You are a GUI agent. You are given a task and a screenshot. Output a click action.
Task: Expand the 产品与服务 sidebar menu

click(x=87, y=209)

--- --- ---

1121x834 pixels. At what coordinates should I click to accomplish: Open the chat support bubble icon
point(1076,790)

--- --- ---

• _DIRECTIONS FOR THIS TASK_
Please repeat the rows from the line with "1121x834 pixels. At" to the line with "point(1076,790)", switching "coordinates" to "position" and leaving everything else as it is.

• _EXPECTED ANSWER_
1121x834 pixels. At what position should I click to accomplish: Open the chat support bubble icon
point(1076,790)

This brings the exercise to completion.